Комиссаржевская понимала, что руководитель театра из нее не получился. После разрыва с Мейерхольдом ее выбор пал на В. Я. Брюсова. Белый вспоминал впоследствии, что Брюсов в ту пору являл собой уравновешенную гармоническую натуру. Поэт-символист — он был одновременно, по словам Луначарского, «общественно-героический и монументальный мастер». Эту тенденцию к большому гражданскому выходу в искусстве и почувствовала в нем Комиссаржевская.

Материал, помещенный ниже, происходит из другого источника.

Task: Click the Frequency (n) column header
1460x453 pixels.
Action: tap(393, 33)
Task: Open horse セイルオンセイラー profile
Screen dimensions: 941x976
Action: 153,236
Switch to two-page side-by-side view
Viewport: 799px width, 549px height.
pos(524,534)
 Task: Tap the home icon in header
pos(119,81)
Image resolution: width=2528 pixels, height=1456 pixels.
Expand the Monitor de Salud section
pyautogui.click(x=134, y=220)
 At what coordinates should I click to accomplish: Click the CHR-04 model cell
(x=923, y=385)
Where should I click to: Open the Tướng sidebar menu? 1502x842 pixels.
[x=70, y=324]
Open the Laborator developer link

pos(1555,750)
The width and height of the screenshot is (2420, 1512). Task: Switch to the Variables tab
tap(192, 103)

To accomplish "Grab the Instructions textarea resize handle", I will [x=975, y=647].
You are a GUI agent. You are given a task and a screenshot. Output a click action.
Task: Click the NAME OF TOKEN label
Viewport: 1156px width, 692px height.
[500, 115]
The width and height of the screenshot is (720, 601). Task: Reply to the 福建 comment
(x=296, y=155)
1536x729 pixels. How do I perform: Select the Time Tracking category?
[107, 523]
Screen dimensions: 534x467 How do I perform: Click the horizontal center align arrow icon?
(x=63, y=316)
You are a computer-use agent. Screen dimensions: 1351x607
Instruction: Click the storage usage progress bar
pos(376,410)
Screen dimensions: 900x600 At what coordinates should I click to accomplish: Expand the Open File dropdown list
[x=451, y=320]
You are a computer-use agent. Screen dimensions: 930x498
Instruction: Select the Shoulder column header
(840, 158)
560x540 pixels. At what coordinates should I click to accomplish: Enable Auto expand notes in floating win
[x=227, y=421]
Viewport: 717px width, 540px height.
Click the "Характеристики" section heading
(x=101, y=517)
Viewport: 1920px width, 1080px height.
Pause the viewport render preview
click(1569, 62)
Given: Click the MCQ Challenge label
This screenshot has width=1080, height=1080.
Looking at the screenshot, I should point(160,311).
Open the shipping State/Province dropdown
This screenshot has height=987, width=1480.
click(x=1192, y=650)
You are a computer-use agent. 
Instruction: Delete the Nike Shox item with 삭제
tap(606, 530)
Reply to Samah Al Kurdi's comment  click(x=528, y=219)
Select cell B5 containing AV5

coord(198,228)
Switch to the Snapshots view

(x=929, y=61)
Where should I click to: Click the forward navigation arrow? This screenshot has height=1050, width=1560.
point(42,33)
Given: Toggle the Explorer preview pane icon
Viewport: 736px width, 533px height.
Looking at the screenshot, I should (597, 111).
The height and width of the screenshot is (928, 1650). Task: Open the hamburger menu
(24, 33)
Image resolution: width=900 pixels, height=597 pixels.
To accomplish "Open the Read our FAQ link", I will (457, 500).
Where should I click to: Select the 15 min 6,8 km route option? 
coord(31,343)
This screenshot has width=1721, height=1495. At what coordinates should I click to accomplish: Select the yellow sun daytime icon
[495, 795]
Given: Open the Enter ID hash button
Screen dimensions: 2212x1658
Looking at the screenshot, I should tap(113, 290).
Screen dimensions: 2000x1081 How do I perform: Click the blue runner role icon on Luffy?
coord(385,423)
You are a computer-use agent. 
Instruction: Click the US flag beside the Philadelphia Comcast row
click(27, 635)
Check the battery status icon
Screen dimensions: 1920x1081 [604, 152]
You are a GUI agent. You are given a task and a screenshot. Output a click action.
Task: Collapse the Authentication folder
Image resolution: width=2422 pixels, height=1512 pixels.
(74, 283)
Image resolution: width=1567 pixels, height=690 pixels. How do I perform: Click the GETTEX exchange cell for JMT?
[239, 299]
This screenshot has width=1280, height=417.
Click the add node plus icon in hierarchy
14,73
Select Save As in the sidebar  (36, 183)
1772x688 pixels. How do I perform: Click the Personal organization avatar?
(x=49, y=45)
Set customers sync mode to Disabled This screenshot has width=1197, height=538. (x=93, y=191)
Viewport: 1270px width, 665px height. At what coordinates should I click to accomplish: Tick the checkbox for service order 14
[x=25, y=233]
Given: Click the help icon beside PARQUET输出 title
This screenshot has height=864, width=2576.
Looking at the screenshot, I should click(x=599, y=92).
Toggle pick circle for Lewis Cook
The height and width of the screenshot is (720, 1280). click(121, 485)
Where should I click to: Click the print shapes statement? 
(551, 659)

В дневниках Брюсова есть такая запись: «1907, осень, 1908, весна. Встреча и знакомство и сближение с Комиссаржевской. Острые дни и часы. Ее приезды в Москву. Перевод “Пеллеаса и Мелизанды”. Позднее в Петербурге на первом представлении пьесы. Замечательная ночь. Перевод “Франчески да Римини”. Напряженнейшая работа трех недель. Разрыв Комиссаржевской с Мейерхольдом. Невозможность поставить пьесу. Весною мое сближение с Ленским. Обещаю ему “Франческу”. Неудовольствие Комиссаржевской».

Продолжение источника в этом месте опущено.